> _DATA FOR THIS EXERCISE_
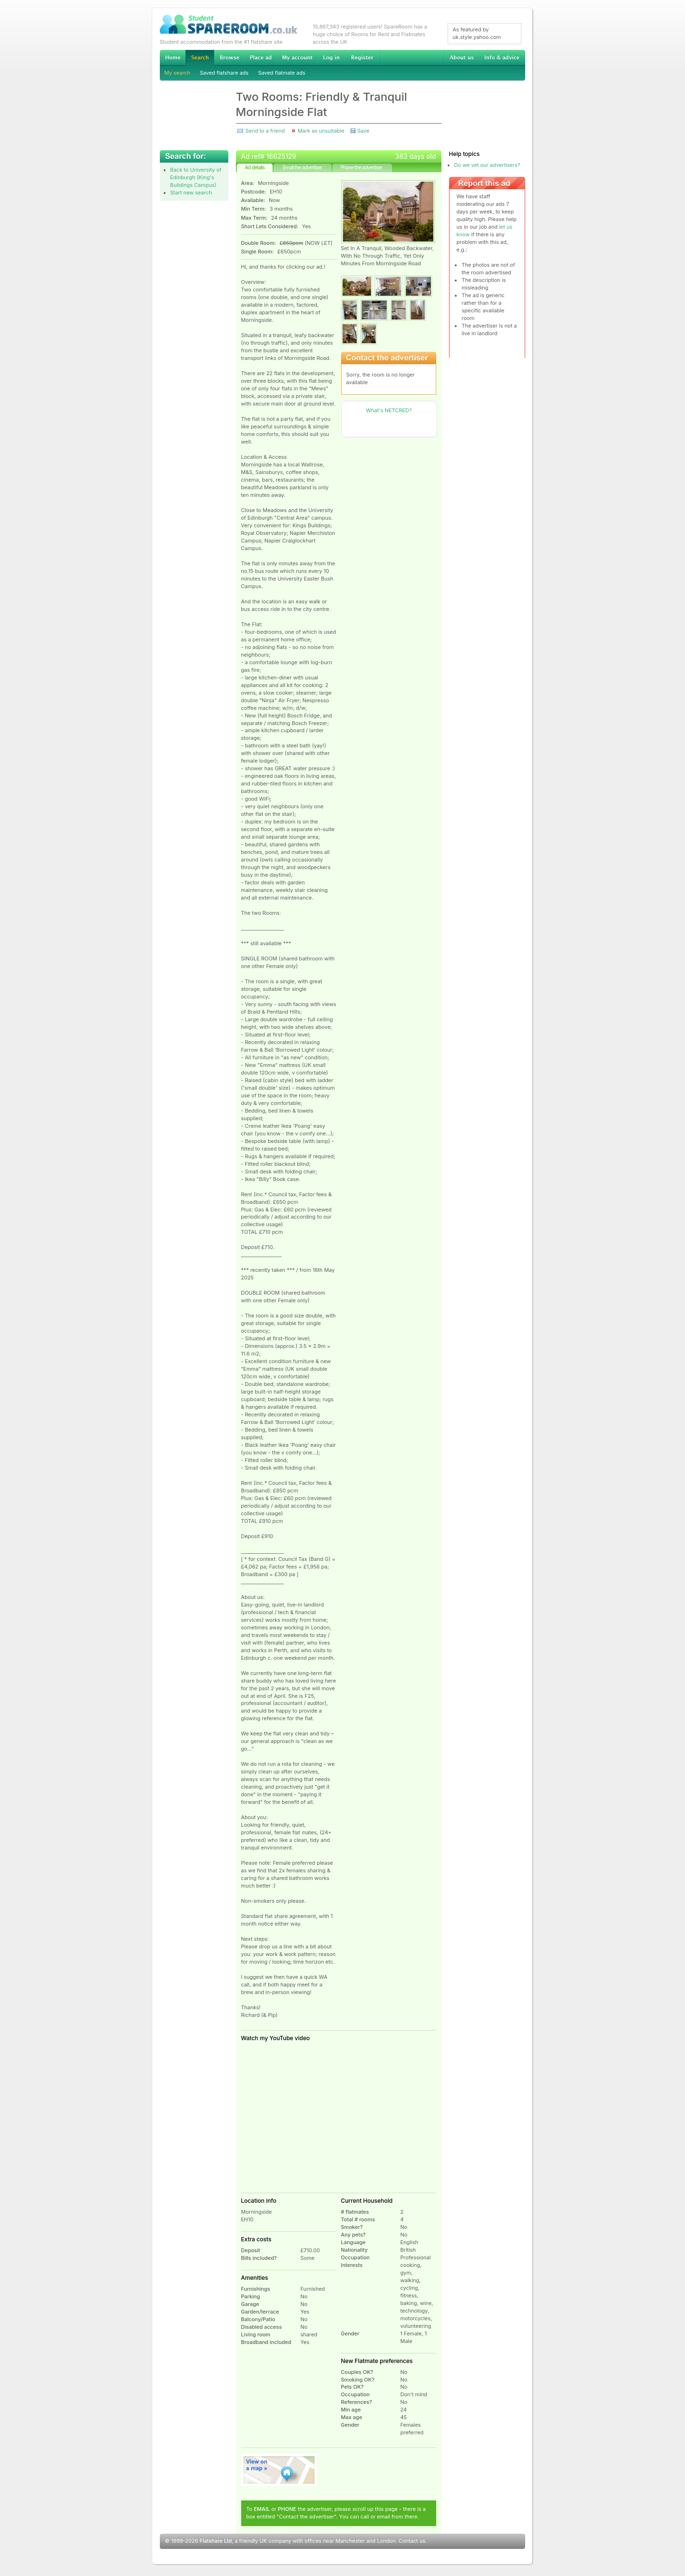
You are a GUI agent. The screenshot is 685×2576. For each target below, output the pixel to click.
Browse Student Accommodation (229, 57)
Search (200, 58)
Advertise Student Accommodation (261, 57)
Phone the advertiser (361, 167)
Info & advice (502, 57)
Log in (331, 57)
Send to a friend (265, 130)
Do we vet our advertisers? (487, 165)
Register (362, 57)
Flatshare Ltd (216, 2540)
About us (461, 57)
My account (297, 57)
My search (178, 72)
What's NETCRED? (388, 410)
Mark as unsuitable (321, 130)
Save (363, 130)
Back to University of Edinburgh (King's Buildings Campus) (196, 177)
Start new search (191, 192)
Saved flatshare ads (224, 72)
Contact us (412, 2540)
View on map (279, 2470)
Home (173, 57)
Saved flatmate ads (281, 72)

* * *

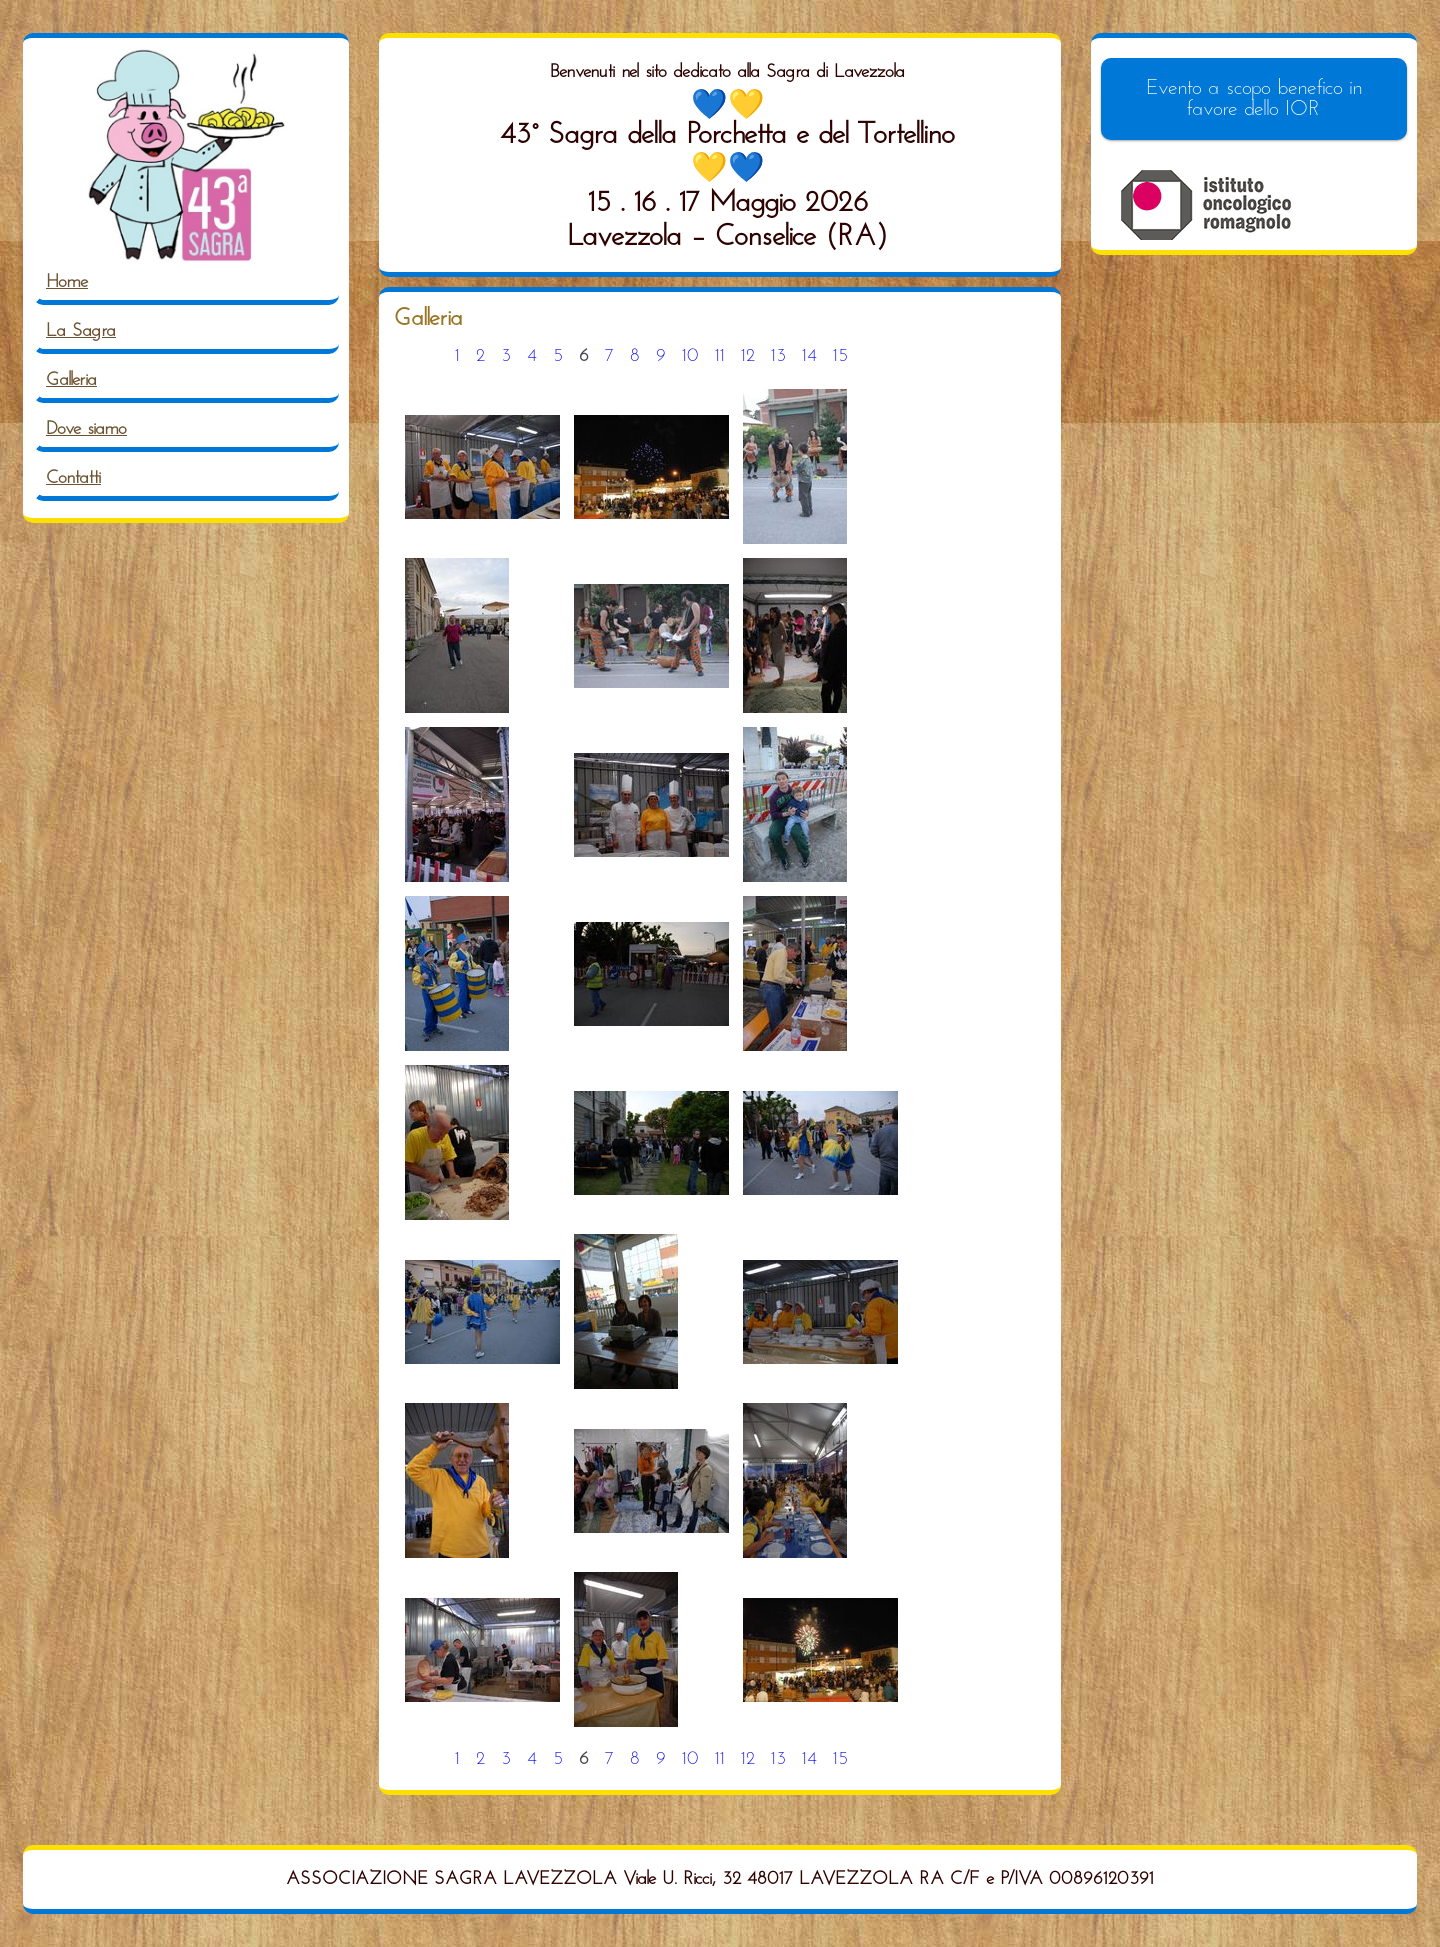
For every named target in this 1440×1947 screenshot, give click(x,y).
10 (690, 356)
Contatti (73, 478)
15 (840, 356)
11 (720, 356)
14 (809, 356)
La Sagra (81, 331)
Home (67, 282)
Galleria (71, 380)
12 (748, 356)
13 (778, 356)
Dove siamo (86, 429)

==

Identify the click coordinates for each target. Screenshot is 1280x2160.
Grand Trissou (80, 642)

> _PROBLEM DESCRIPTION_
Copy out, word for word, everything from the row containing "You are a GUI" down to the row containing "Send to a friend (265, 130)", including both of those rows.

> _SOLVED PROBLEM_
You are a GUI agent. The screenshot is 685×2576. For each target below, output the pixel to click.
Browse Student Accommodation (229, 57)
Search (200, 58)
Advertise Student Accommodation (261, 57)
Phone the advertiser (361, 167)
Info & advice (502, 57)
Log in (331, 57)
Send to a friend (265, 130)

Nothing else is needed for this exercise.